### What needs to be done:
Copy the material below verbatim from the line with "Plastics (60, 1212)" to the line with "4TET (392, 851)", both lines included, omitting pictures and every line outside that range.

### Task material:
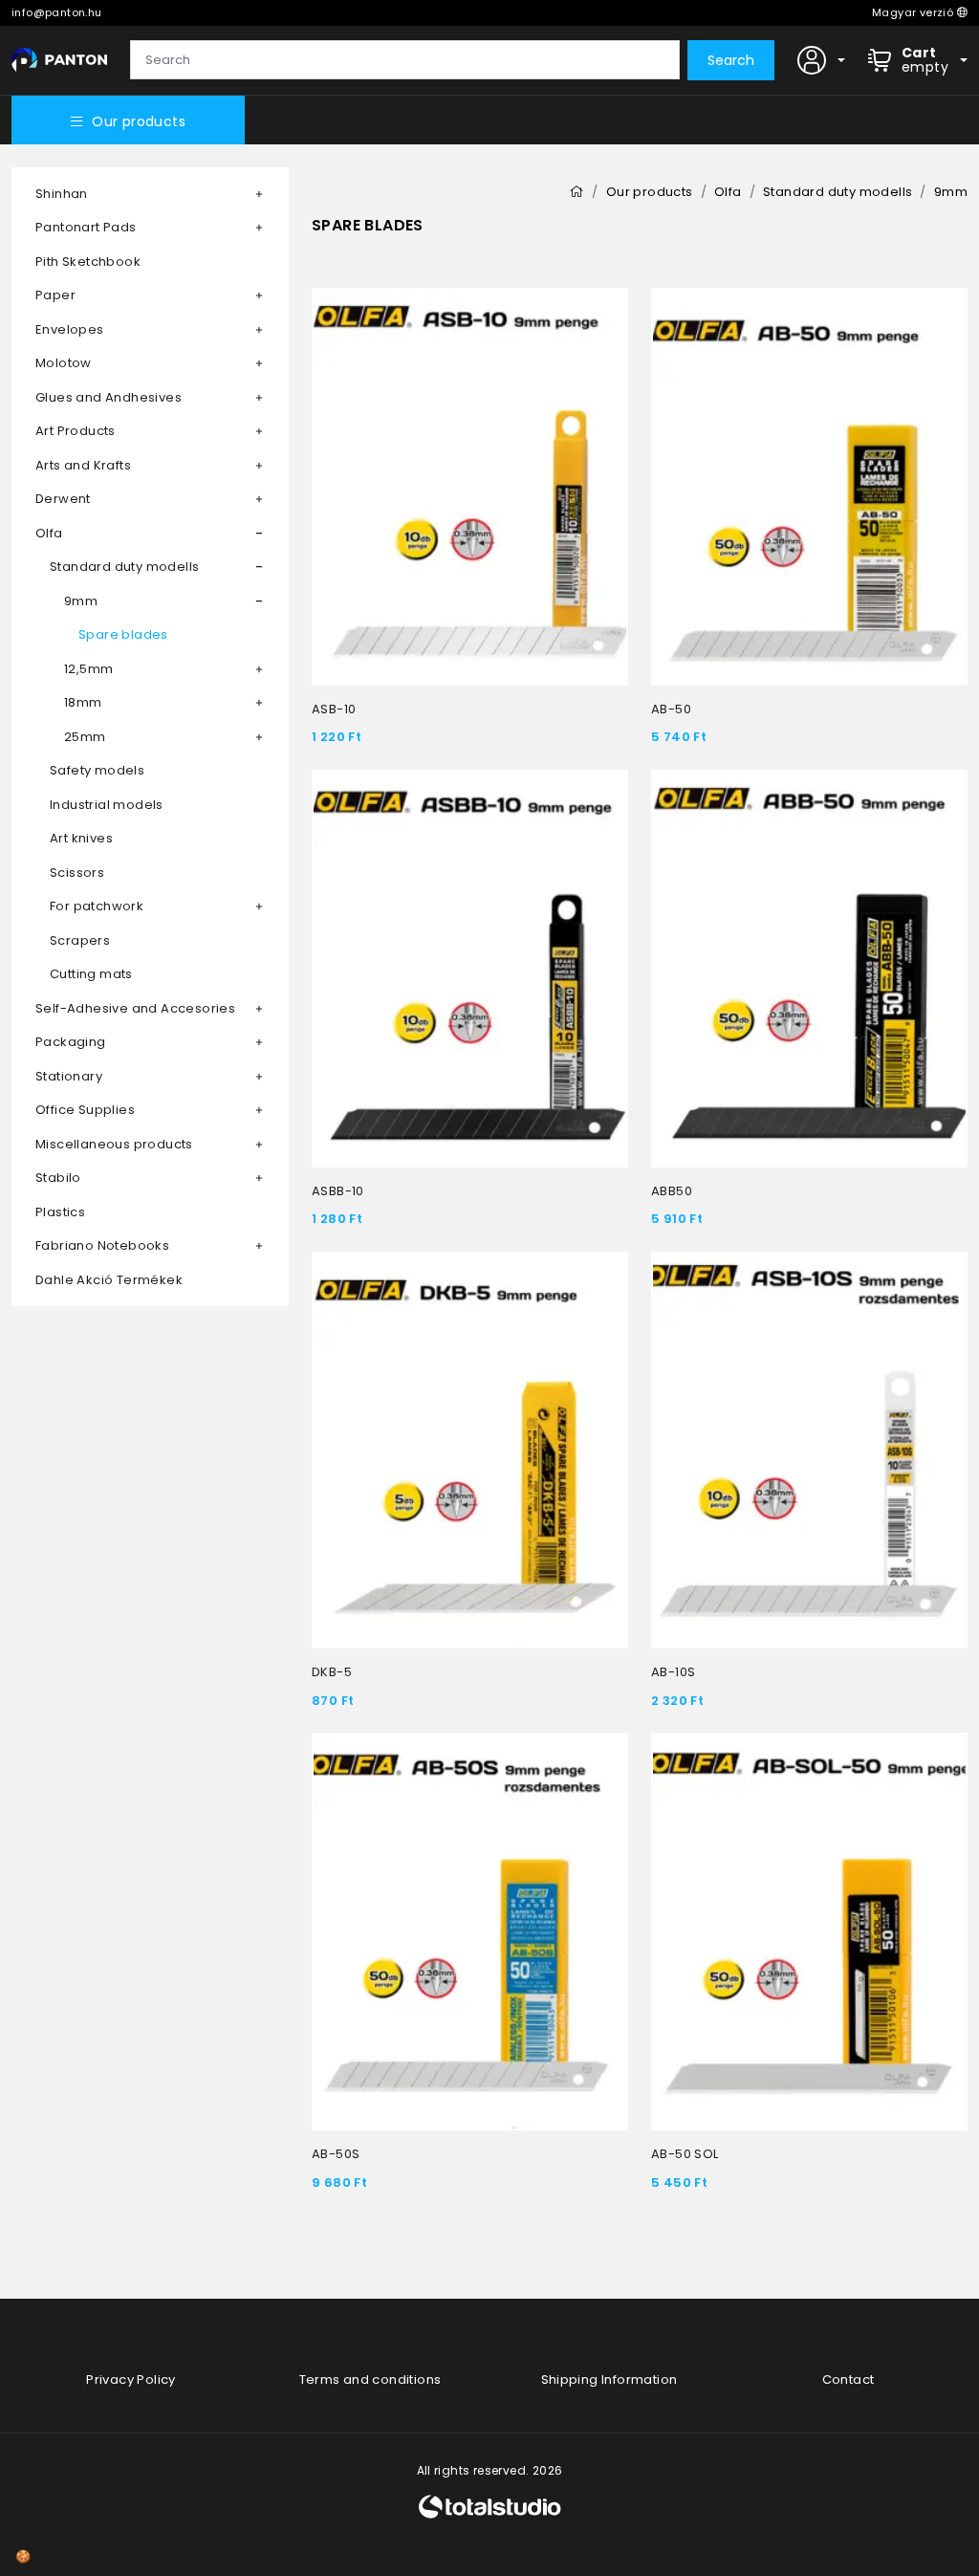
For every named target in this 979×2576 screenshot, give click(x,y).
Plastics (60, 1212)
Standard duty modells (124, 566)
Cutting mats (91, 974)
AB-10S (673, 1672)
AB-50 (671, 709)
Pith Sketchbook (88, 261)
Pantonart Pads (86, 227)
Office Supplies (85, 1110)
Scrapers (80, 940)
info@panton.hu (56, 12)
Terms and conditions (370, 2379)
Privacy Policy (131, 2379)
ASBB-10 (338, 1191)
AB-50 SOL (685, 2154)
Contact (848, 2379)
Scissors (77, 872)
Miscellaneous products (114, 1144)
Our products (138, 121)
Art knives (81, 838)
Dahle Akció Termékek (109, 1280)
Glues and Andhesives (108, 397)
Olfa (49, 533)
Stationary (68, 1076)
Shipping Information (609, 2379)
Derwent (63, 499)
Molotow (63, 363)
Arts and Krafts (83, 465)
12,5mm (88, 669)
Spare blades (123, 634)
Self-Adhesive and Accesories (135, 1008)
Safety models (97, 770)
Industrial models (106, 805)
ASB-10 (334, 709)
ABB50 (671, 1191)
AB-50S (335, 2154)
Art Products (75, 431)
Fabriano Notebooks (102, 1245)
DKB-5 (332, 1672)
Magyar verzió (914, 12)
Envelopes (69, 329)
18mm (83, 702)
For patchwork (96, 906)
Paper (55, 295)
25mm (85, 737)
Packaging (70, 1042)
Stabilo (58, 1177)
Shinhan (61, 194)
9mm (81, 601)
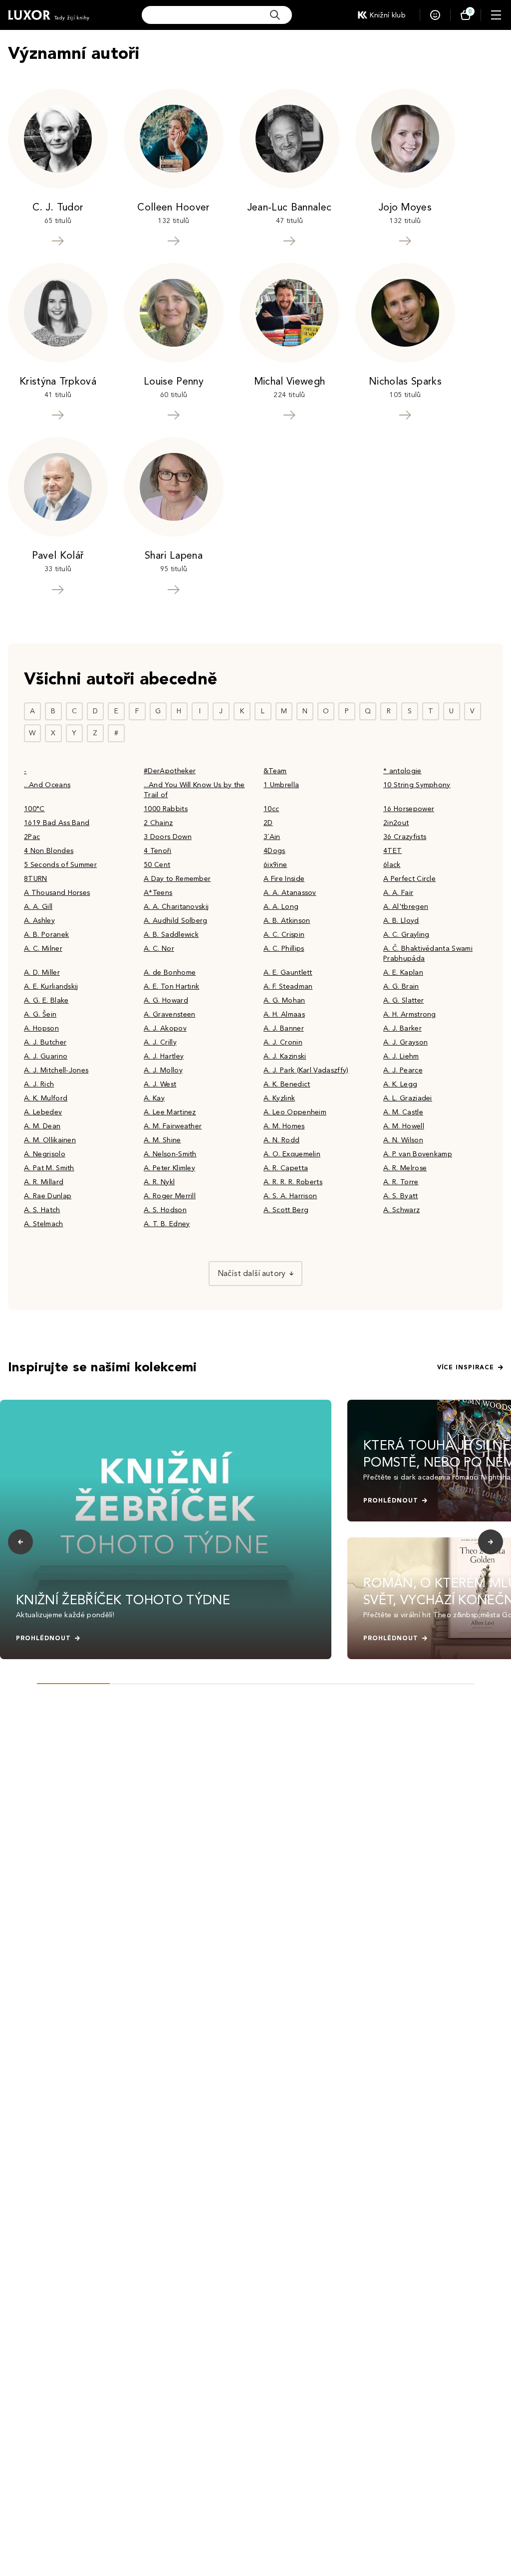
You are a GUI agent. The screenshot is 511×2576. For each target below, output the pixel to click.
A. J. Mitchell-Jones (56, 1070)
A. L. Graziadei (407, 1098)
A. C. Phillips (283, 948)
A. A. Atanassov (289, 892)
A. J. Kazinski (284, 1056)
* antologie (402, 771)
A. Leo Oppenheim (294, 1112)
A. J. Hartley (164, 1056)
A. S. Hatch (42, 1210)
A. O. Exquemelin (291, 1154)
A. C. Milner (43, 948)
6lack (392, 864)
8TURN (35, 878)
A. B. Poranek (46, 934)
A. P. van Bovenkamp (417, 1154)
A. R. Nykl (159, 1182)
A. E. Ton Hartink (171, 986)
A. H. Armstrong (409, 1014)
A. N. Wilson (403, 1140)
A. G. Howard (166, 1000)
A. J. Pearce (403, 1070)
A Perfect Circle (409, 878)
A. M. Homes (284, 1126)
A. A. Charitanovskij (176, 906)
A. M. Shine (162, 1140)
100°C (34, 809)
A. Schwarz (401, 1210)
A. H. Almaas (284, 1014)
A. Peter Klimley (169, 1168)
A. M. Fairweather (173, 1126)
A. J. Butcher (45, 1042)
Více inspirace (465, 1367)
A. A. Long (280, 906)
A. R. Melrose (405, 1168)
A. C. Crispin (283, 934)
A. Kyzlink (279, 1098)
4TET (392, 851)
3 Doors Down (168, 837)
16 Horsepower (408, 809)
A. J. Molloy (163, 1070)
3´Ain (271, 837)
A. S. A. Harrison (290, 1196)
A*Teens (158, 892)
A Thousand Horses (57, 892)
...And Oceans (47, 785)
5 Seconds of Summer (60, 864)
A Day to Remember (177, 878)
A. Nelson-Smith (170, 1154)
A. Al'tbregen (405, 906)
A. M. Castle (403, 1112)
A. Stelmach (43, 1224)
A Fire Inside (283, 878)
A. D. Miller (42, 972)
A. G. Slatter (403, 1000)
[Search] (275, 15)
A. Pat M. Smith (49, 1168)
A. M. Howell (403, 1126)
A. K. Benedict (286, 1084)
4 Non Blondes (48, 851)
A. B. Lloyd (401, 920)
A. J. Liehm (401, 1056)
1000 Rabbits (166, 809)
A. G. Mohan (284, 1000)
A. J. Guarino (45, 1056)
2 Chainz (158, 823)
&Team (275, 771)
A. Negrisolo (44, 1154)
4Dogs (274, 851)
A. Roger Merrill (170, 1196)
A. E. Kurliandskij (51, 986)
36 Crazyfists (404, 837)
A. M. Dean (42, 1126)
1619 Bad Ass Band (56, 823)
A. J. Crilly (160, 1042)
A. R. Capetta (285, 1168)
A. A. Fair (398, 892)
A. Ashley (39, 920)
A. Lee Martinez (170, 1112)
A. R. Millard (43, 1182)
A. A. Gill (38, 906)
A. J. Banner (283, 1028)
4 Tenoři (158, 851)
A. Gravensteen (169, 1014)
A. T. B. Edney (167, 1224)
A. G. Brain (401, 986)
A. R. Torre (401, 1182)
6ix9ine (275, 864)
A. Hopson (41, 1028)
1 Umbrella (281, 785)
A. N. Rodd (281, 1140)
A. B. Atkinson (286, 920)
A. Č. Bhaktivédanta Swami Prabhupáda (428, 953)
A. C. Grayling (406, 934)
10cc (271, 809)
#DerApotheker (170, 771)
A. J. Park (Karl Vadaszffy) (306, 1070)
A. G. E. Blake (46, 1000)
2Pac (32, 837)
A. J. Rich (39, 1084)
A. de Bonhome (170, 972)
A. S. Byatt (400, 1196)
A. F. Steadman (287, 986)
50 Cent (157, 864)
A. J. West (160, 1084)
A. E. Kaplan (403, 972)
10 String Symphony (417, 785)
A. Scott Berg (285, 1210)
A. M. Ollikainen (50, 1140)
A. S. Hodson (165, 1210)
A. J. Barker (402, 1028)
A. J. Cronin (282, 1042)
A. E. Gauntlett (287, 972)
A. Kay (154, 1098)
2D (268, 823)
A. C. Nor (159, 948)
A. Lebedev (43, 1112)
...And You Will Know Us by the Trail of (194, 790)
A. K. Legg (400, 1084)
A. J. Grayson (405, 1042)
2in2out (396, 823)
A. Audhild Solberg (176, 920)
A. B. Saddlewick (171, 934)
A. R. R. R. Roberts (292, 1182)
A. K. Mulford (45, 1098)
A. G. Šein (40, 1014)
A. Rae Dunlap (47, 1196)
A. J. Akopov (165, 1028)
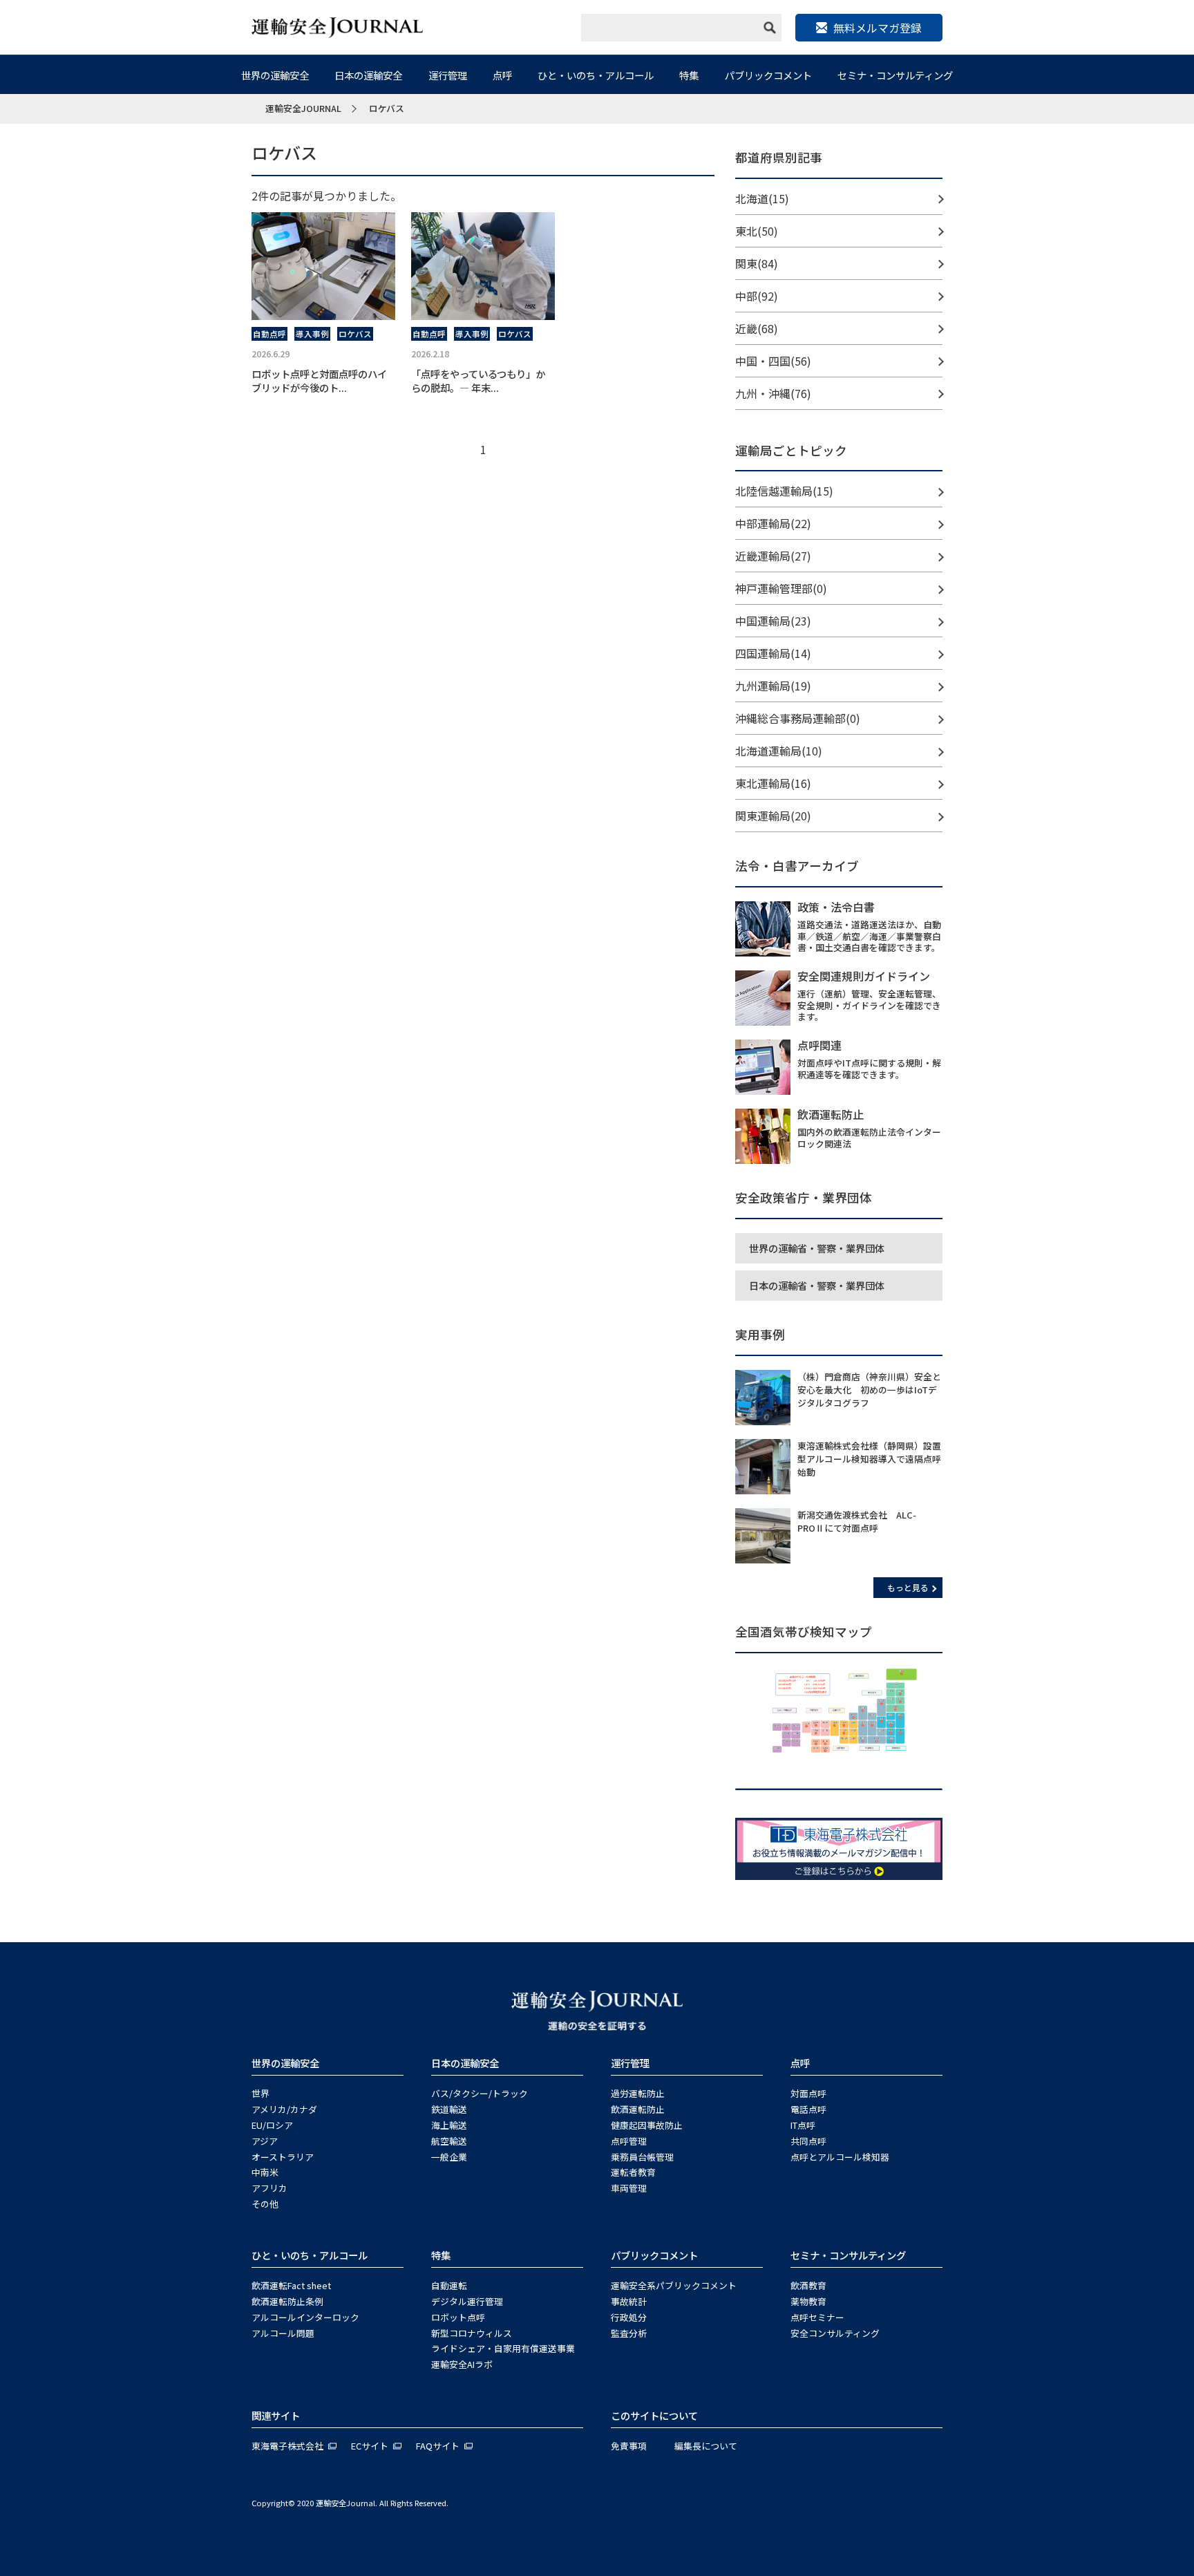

### Result for this task:
Plastics (60, 1212)
Standard duty modells (124, 566)
Cutting mats (91, 974)
AB-10S (673, 1672)
AB-50 (671, 709)
Pith Sketchbook (88, 261)
Pantonart Pads (86, 227)
Office Supplies (85, 1110)
Scrapers (80, 940)
info@panton.hu (56, 12)
Terms and conditions (370, 2379)
Privacy Policy (131, 2379)
ASBB-10 (338, 1191)
AB-50 SOL (685, 2154)
Contact (848, 2379)
Scissors (77, 872)
Miscellaneous products (114, 1144)
Our products (138, 121)
Art knives (81, 838)
Dahle Akció Termékek (109, 1280)
Glues and Andhesives (108, 397)
Olfa (49, 533)
Stationary (68, 1076)
Shipping Information (609, 2379)
Derwent (63, 499)
Molotow (63, 363)
Arts and Krafts (83, 465)
12,5mm (88, 669)
Spare blades (123, 634)
Self-Adhesive and Accesories (135, 1008)
Safety models (97, 770)
Industrial models (106, 805)
ASB-10 (334, 709)
ABB50 (671, 1191)
AB-50S (335, 2154)
Art Products (75, 431)
Fabriano Notebooks (102, 1245)
DKB-5 (332, 1672)
Magyar verzió (914, 12)
Envelopes (69, 329)
18mm (83, 702)
For patchwork (96, 906)
Paper (55, 295)
25mm (85, 737)
Packaging (70, 1042)
Stabilo (58, 1177)
Shinhan (61, 194)
9mm (81, 601)
You are a GUI agent. The screenshot is 511×2576. For each target below, output the pixel to click.
A. J. Mitchell-Jones (56, 1070)
A. L. Graziadei (407, 1098)
A. C. Phillips (283, 948)
A. A. Atanassov (289, 892)
A. J. Kazinski (284, 1056)
* antologie (402, 771)
A. Leo Oppenheim (294, 1112)
A. J. Hartley (164, 1056)
A. S. Hatch (42, 1210)
A. O. Exquemelin (291, 1154)
A. C. Milner (43, 948)
6lack (392, 864)
8TURN (35, 878)
A. B. Poranek (46, 934)
A. P. van Bovenkamp (417, 1154)
A. R. Nykl (159, 1182)
A. E. Ton Hartink (171, 986)
A. H. Armstrong (409, 1014)
A. N. Wilson (403, 1140)
A. G. Howard (166, 1000)
A. J. Pearce (403, 1070)
A Perfect Circle (409, 878)
A. M. Homes (284, 1126)
A. A. Charitanovskij (176, 906)
A. M. Shine (162, 1140)
100°C (34, 809)
A. Schwarz (401, 1210)
A. H. Almaas (284, 1014)
A. Peter Klimley (169, 1168)
A. M. Fairweather (173, 1126)
A. J. Butcher (45, 1042)
Více inspirace (465, 1367)
A. A. Long (280, 906)
A. R. Melrose (405, 1168)
A. C. Crispin (283, 934)
A. Kyzlink (279, 1098)
4TET (392, 851)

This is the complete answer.